Landing a full 5-of-a-kind winning way awards 0.3 to 0.6 times the bet when formed of the 10 to A low pay card symbols, or 0.8 to 2.2 times the bet of the high pay symbols, which display what looks like a USB stick, a bug, an eye, an exclamation mark, and a skull. Wilds appear in the game only on reels 2, 3, or 4 to substitute for any regular paying symbol.
Cyber Attack: Slot Features
If you look next to the reels, you will see a Breach meter. Randomly between spins, in the normal game, the hacker may attempt to breach the system. If the breach is successful, then free spins are triggered. However, even if the breach is unsuccessful, one of these feature hacks is awarded:
- Symbol Hack – a random number of the same type of symbol is dropped anywhere on the reels.
- Multiplier Hack – activates ways multipliers of x2 to x5 on random grid positions. Symbols that land in these positions count as the number of symbols as the multiplier displays.
- Wild Hack – wilds are activated in random positions on reels 2-4.
Free Spins
When the breach is successful, 6 free spins are awarded, bearing in mind the sixth breach attempt on the meter is always successful. At the start of free spins, a random symbol is infected with what is called the Hijack virus. During the round, when this chosen symbol appears on the reels, it is hijacked and stored above the grid. Up to 20 symbols can be hijacked and stored like this. The other feature hacks mentioned above may also randomly trigger – only one feature can trigger on a single spin, though.
Now, if the infected symbol lands on a position with an activated ways multiplier, the number of hijacked symbols from that position will be as many as the multiplier displays. Wilds are also hijacked when they appear. Moreover, the free spins counter may glitch out at random and increase in number by 1 to 3 free spins. After the last free spin, all hijacked symbols are put onto the reels from the top row and from left to right. The breach progress bar is reset after free spins end.
Cyber Attack: Slot Verdict
For all the good ideas poured into it, Cyber Attack feels like something is missing that might have elevated it higher. It's hard to pinpoint what exactly, but there's something a little generic about the way the theme has been used. Fair enough, picking cybercrime sort of narrows a studio's range of choices down in areas like audio and visuals. You're kind of stuck with urban environments, high-tech imagery, and people in hoodies. It would have been brave indeed (or is that foolish?) if Red Tiger had created a slot about a ring of scam artists catfishing lovelorn marks online with stolen identities. Maybe if there's a sequel?
Whether there will be a sequel or not will, in part, boil down to how well Cyber Attacks' gameplay is received by gamblers.
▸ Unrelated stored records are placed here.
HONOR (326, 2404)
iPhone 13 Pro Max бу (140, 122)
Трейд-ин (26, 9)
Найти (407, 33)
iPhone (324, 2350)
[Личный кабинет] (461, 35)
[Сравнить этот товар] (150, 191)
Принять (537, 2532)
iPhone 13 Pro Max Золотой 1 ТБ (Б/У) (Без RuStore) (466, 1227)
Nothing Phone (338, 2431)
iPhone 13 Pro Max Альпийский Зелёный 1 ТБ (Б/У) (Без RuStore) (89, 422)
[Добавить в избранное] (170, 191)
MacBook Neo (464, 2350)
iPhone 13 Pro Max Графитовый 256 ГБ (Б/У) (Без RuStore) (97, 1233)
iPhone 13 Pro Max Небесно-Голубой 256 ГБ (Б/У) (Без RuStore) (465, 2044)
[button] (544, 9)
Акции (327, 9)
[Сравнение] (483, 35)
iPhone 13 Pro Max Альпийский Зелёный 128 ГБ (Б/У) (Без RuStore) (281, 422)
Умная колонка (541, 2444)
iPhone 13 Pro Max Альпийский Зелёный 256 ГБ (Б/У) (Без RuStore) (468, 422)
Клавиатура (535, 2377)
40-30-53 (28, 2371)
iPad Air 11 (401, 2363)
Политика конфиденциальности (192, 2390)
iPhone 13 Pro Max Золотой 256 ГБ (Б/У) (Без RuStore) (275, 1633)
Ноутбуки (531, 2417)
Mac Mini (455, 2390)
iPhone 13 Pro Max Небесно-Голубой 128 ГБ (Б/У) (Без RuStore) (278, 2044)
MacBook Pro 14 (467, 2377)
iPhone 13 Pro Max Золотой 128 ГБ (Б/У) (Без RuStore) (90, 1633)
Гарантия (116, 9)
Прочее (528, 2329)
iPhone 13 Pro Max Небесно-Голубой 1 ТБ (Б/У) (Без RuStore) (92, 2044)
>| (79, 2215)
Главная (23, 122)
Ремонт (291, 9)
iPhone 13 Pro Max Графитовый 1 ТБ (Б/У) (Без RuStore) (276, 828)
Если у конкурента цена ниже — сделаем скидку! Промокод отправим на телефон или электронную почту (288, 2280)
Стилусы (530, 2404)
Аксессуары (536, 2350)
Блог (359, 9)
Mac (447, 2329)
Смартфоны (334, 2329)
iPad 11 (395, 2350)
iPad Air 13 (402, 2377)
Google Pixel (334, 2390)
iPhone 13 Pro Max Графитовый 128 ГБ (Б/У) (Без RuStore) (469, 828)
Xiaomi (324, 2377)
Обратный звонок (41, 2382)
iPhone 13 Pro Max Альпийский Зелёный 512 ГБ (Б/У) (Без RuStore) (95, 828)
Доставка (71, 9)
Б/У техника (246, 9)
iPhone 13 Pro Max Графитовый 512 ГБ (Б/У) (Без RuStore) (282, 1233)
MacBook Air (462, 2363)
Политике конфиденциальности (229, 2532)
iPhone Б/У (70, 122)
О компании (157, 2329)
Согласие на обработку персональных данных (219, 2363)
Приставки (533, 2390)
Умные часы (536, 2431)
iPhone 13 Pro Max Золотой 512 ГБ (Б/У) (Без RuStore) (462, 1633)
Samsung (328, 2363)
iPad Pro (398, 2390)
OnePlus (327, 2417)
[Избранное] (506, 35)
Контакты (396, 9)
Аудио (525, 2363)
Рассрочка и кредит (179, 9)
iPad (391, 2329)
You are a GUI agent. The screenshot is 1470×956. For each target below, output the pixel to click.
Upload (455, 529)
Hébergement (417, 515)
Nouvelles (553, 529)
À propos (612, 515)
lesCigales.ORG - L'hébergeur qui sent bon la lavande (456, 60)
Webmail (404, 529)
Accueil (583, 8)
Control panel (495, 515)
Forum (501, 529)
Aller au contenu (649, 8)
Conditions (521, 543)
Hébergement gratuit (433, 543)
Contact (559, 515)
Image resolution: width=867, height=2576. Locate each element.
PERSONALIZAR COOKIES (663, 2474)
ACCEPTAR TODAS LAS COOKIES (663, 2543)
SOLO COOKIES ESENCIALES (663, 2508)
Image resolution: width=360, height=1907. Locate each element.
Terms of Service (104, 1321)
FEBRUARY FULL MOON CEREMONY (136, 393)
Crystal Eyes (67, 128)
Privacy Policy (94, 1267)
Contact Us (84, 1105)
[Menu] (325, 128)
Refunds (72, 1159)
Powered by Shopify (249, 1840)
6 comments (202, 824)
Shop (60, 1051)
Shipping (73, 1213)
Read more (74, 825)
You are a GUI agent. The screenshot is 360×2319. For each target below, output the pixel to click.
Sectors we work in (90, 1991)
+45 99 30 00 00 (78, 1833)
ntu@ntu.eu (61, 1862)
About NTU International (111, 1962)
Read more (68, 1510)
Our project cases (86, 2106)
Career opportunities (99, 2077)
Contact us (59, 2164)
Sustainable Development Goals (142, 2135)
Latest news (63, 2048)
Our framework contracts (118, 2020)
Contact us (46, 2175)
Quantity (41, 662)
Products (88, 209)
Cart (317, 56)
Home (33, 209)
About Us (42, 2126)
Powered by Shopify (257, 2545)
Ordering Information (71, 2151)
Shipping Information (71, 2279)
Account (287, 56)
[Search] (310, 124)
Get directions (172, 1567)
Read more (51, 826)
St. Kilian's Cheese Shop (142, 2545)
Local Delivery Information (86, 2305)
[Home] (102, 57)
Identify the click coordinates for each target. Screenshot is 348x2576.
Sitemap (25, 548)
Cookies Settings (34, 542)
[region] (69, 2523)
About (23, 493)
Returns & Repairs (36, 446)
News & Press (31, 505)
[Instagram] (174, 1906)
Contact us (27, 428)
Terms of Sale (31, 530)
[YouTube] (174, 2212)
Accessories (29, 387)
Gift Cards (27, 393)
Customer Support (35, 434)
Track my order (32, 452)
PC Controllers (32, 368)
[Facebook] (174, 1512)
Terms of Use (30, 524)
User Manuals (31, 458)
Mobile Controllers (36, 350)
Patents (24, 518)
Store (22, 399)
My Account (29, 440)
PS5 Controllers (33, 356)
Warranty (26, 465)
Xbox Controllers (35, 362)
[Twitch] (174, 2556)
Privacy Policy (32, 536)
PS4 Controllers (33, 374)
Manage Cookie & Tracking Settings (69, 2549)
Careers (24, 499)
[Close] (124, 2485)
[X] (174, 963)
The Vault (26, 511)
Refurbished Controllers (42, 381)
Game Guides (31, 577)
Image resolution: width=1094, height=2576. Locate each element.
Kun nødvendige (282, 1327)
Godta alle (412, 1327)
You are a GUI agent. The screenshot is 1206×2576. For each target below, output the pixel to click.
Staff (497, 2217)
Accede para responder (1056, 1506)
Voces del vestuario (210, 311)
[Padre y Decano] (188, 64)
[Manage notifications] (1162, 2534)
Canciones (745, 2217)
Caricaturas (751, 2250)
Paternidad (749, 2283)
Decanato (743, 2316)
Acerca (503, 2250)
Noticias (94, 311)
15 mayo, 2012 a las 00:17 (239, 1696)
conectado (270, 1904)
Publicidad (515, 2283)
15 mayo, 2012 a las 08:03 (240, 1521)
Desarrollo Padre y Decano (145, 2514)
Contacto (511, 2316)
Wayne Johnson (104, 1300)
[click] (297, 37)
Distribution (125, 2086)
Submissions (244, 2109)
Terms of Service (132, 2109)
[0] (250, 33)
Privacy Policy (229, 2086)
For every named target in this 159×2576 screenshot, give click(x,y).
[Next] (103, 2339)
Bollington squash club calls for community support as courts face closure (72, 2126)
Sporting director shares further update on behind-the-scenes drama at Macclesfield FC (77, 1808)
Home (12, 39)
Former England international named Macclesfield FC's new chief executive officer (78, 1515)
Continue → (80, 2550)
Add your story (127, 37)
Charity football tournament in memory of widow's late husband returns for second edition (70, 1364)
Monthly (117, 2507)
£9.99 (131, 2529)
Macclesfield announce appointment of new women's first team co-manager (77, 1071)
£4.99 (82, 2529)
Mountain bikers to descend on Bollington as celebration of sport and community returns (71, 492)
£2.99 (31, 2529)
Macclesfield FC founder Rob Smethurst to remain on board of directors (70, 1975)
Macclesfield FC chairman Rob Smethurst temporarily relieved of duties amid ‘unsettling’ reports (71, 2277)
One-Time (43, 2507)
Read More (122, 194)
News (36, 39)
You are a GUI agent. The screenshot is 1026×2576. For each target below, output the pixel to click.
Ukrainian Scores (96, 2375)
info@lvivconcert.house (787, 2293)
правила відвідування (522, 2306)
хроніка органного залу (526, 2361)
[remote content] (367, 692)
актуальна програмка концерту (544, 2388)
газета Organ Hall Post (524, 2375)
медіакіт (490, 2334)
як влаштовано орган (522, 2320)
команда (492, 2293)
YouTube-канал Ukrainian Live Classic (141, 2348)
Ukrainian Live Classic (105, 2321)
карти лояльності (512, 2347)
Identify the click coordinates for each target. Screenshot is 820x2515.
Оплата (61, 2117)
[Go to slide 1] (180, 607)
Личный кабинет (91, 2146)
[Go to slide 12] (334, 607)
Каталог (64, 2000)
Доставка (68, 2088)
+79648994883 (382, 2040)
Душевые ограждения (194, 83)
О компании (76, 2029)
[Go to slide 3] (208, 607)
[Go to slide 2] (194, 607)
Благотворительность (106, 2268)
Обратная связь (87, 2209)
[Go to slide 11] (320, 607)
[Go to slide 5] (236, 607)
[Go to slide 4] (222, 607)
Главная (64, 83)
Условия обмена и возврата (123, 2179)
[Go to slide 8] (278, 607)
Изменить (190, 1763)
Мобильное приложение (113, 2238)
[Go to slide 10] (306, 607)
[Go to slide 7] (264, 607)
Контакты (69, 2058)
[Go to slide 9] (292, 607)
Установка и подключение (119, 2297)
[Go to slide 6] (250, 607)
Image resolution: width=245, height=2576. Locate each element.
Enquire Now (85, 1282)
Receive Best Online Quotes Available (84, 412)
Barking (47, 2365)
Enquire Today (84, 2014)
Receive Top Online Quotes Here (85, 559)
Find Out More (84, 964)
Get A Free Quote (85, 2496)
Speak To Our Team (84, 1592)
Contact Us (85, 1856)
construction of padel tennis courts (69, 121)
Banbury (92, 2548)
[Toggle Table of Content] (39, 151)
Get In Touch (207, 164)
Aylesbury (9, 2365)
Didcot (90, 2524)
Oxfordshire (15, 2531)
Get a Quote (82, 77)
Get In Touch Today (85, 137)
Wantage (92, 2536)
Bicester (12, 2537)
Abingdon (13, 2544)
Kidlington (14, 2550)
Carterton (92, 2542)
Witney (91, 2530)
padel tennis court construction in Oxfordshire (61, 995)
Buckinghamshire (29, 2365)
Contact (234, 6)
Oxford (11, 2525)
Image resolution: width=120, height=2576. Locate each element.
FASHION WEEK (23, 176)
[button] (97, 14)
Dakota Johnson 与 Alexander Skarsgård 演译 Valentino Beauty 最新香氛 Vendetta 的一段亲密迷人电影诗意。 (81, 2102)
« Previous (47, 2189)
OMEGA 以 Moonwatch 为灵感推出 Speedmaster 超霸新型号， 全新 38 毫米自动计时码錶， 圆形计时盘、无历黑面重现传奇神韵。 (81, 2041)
All things considered, the gaming was okay; the Breach feature makes sense from a hacking perspective, and the good thing is when it's unsuccessful and free spins are not triggered, players get a consolation prize in the form of one of the three feature hacks. Those aren't bad either, though one can't help wondering how they would have performed together rather than being limited to just one at a time. Even then, lucky hackers can hit wins as high as 10,500 times the bet. To be fair, stacking up a big number of collected high-value infected symbols in the bonus round, to be sprayed across the grid at the end, would be pretty neat
While in motion, Cyber Attack was fairly entertaining and a competitive game within its genre. However, it's also a little vanilla for a slot based on crime and a touch corny at points, so in the end, Cyber Attack didn't breach so deep into the psyche that it prompted a rush back for repeat hacks.